Goal of the exercise: Look through the records below and collect all lines that hold the string "checkbox".

(Items from a dataset)
[Start of section]

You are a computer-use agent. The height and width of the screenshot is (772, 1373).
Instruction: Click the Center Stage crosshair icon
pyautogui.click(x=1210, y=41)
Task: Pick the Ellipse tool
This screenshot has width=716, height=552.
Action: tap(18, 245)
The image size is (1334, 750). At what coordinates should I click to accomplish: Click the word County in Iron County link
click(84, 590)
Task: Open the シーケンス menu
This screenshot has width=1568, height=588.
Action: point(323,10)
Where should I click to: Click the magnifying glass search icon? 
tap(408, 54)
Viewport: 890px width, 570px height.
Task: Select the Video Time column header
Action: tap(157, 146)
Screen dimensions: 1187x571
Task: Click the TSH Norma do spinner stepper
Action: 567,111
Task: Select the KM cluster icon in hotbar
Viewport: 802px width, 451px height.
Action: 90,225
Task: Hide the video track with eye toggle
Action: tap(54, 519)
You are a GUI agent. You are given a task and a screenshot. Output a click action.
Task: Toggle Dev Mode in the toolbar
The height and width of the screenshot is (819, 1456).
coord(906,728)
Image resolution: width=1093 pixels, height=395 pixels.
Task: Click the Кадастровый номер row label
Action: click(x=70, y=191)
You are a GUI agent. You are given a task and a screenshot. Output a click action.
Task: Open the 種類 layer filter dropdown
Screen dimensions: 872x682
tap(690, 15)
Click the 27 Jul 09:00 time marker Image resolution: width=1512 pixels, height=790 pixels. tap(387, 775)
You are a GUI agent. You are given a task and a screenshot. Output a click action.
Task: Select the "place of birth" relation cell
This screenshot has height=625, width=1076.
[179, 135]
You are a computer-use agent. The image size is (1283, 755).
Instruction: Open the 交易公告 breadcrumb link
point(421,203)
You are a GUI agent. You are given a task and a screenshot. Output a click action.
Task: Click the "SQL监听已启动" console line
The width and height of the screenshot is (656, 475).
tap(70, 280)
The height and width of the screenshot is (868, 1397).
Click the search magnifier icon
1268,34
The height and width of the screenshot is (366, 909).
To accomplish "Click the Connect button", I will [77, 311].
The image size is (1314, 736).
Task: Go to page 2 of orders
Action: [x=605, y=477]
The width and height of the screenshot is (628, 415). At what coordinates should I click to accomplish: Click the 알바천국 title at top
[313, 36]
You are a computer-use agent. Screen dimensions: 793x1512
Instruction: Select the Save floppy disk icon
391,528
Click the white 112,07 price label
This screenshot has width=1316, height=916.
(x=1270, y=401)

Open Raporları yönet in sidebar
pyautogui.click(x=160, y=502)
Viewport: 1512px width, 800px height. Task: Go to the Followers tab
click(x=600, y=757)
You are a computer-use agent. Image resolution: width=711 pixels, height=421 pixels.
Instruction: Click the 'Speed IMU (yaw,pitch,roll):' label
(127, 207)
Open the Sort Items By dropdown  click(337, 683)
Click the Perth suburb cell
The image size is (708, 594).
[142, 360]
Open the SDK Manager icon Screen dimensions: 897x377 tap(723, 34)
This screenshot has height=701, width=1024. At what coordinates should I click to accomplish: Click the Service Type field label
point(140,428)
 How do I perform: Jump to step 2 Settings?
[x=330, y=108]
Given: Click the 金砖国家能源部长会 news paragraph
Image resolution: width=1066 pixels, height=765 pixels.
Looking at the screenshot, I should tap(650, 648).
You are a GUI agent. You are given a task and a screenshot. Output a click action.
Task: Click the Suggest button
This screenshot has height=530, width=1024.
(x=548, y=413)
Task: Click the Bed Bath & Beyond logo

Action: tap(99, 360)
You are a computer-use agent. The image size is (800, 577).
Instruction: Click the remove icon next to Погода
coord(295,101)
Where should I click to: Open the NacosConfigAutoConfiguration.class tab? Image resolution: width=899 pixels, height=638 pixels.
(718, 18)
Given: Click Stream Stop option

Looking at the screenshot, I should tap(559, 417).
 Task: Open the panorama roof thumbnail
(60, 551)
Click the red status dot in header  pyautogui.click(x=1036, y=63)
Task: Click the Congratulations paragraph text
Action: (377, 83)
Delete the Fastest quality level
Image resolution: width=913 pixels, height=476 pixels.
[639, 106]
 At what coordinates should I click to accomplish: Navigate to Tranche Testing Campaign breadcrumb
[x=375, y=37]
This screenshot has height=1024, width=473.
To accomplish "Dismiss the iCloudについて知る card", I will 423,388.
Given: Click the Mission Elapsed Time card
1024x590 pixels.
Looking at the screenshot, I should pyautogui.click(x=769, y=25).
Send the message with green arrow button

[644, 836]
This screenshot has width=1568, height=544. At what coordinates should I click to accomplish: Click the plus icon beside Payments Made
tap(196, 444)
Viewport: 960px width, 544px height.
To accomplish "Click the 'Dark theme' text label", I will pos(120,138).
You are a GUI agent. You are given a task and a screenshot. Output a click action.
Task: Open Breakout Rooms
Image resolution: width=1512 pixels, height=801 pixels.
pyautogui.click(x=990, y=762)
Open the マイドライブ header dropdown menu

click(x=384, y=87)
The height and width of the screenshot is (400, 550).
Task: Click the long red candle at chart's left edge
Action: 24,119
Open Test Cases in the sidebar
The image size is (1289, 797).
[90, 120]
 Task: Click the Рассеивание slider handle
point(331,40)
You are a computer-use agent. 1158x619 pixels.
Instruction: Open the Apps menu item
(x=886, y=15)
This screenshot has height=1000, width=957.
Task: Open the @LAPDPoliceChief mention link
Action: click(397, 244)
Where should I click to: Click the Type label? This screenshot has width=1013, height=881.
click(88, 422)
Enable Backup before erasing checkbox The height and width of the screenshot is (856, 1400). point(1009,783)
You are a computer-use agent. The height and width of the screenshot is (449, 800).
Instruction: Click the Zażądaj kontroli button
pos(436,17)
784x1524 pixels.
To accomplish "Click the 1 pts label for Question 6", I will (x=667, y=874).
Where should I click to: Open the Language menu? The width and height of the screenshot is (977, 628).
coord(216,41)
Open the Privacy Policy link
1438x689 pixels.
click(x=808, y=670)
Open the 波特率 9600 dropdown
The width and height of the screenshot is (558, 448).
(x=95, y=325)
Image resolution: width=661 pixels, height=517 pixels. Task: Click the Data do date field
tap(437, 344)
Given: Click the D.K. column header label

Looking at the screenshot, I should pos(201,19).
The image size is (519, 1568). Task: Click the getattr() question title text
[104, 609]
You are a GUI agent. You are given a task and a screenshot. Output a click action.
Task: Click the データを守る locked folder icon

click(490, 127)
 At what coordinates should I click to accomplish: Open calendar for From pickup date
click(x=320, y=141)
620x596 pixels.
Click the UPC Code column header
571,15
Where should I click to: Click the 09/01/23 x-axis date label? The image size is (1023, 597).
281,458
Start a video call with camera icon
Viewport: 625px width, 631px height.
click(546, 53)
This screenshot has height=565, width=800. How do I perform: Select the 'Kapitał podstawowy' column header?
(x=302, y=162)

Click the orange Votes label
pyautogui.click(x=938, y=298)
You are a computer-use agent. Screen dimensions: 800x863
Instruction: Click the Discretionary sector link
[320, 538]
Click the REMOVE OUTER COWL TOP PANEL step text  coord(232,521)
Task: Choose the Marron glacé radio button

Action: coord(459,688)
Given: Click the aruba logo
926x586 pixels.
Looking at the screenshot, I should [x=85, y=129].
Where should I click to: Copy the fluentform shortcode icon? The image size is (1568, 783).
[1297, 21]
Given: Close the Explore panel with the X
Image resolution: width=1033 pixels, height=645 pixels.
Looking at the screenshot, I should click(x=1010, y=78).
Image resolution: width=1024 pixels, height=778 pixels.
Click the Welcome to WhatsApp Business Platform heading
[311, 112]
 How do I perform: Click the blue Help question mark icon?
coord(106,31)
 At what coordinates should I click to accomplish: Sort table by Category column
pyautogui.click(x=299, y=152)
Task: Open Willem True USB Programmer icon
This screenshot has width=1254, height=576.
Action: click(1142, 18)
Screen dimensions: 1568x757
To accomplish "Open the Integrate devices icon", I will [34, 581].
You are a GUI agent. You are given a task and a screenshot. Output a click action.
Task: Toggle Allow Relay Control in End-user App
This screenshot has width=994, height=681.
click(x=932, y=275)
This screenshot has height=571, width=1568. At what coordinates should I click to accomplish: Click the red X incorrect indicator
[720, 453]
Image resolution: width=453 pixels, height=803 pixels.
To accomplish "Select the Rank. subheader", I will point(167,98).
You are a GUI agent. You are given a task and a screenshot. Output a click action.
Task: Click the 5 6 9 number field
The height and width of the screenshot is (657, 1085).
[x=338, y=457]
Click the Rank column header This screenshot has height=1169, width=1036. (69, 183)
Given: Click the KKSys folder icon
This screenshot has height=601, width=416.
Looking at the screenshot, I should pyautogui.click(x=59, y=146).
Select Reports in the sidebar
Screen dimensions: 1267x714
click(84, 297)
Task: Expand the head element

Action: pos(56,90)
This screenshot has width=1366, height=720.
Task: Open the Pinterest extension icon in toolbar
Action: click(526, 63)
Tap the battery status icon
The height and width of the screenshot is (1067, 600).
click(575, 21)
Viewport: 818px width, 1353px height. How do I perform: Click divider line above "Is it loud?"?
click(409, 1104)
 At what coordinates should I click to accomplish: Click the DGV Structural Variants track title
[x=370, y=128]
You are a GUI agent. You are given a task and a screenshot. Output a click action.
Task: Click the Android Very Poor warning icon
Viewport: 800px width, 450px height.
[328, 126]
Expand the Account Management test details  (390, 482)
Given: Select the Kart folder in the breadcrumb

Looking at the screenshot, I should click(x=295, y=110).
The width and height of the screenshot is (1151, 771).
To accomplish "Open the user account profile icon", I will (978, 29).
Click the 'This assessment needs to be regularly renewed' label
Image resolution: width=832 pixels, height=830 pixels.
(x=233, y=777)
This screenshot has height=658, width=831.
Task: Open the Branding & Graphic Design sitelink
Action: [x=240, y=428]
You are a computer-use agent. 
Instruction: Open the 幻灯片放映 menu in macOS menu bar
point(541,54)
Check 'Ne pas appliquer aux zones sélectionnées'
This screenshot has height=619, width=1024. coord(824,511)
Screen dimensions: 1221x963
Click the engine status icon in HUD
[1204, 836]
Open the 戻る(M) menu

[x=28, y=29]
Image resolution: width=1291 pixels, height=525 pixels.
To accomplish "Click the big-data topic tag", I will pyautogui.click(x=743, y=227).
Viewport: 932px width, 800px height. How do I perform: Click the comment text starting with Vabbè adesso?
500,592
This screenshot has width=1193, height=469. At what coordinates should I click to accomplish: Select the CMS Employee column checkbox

[End of section]

Finished task:
Enable Backup before erasing checkbox The height and width of the screenshot is (856, 1400). point(1009,783)
This screenshot has width=1193, height=469. At what coordinates should I click to accomplish: Select the CMS Employee column checkbox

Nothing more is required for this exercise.